Passage
Kristoffer Haugsbakk Dec. 3, 2024, 4:46 p.m. UTC | #1
On Tue, Dec 3, 2024, at 15:43, Karthik Nayak wrote:
> Range-diff against v9:
>  1:  d1fdd6996a !  1:  d6d571c58e packfile: add repository to struct 
> `packed_git`
>     @@ Commit message
>          on the global `the_repository` object in `packfile.c` by 
> simply using
>          repository information now readily available in the struct.
>     
>     -    We do need to consider that a pack file could be part of the 
> alternates
>     +    We do need to consider that a packfile could be part of the 
> alternates
>          of a repository, but considering that we only have one 
> repository struct
>     -    and also that we currently anyways use 'the_repository'. We 
> should be
>     +    and also that we currently anyways use 'the_repository', we 
> should be
>          OK with this change.

To-do list
a - Answer these questions about the message:
(i) Who wrote the message being quoted, and at what time?
(ii) Against which version is the range-diff taken?
(iii) In the revised commit message, what word replaces "pack file"?
b - Reproduce the message between "Kristoffer Haugsbakk Dec." and "in the struct.", inclusive, without any changes.
c - Continue the mailing-list message about the packfile range-diff from the point where it stops.

Stored data
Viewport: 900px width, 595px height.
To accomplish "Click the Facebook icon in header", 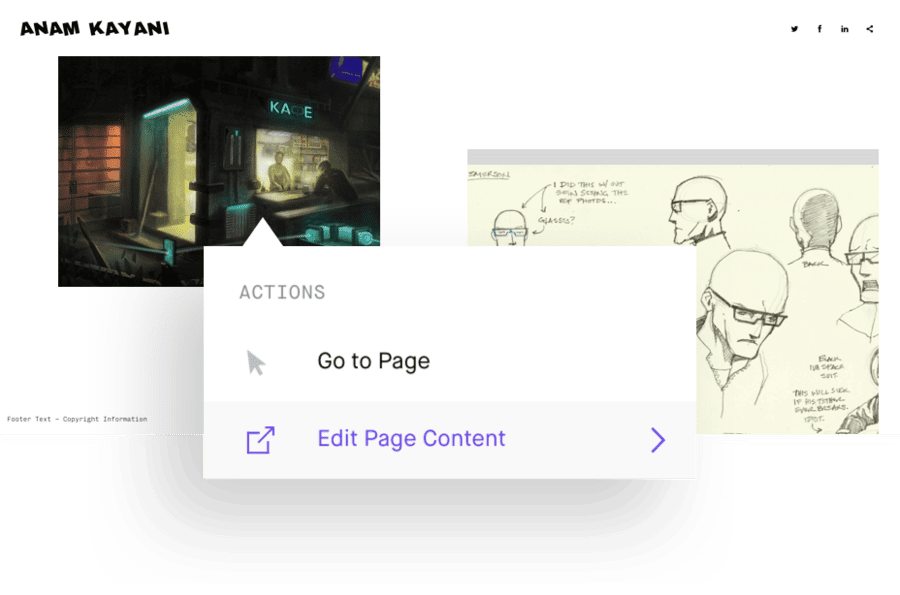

Results in order
a -
(i) Karthik Nayak, on Tue, Dec 3, 2024, at 15:43.
(ii) v9.
(iii) "packfile".

b -
Kristoffer Haugsbakk Dec. 3, 2024, 4:46 p.m. UTC | #1
On Tue, Dec 3, 2024, at 15:43, Karthik Nayak wrote:
> Range-diff against v9:
>  1:  d1fdd6996a !  1:  d6d571c58e packfile: add repository to struct 
> `packed_git`
>     @@ Commit message
>          on the global `the_repository` object in `packfile.c` by 
> simply using
>          repository information now readily available in the struct.

c -
>     
>          We also modify `alloc_packed_git` to ensure that the 
> repository is added
>  2:  65c09858ce =  2:  fa69763468 packfile: use `repository` from 
> `packed_git` directly
>  3:  80632934d1 !  3:  c6acbece46 packfile: pass `repository` to static 
> function in the file
>     @@ Commit message
>          packfile: pass `repository` to static function in the file
>     
>          Some of the static functions in the `packfile.c` access global
>     -    variables, which can simply be avoiding by passing the `repository`
>     +    variables, which can simply be avoided by passing the `repository`
>          struct down to them. Let's do that.

Nice, thank you.
Junio C Hamano Dec. 3, 2024, 11:24 p.m. UTC | #2
"Kristoffer Haugsbakk" <kristofferhaugsbakk@fastmail.com> writes:

> Nice, thank you.

Yeah, together with a few responses from Toon and Patrick, this
topic seems to be very well done by now.  Let me mark it for 'next'.

Thanks, all.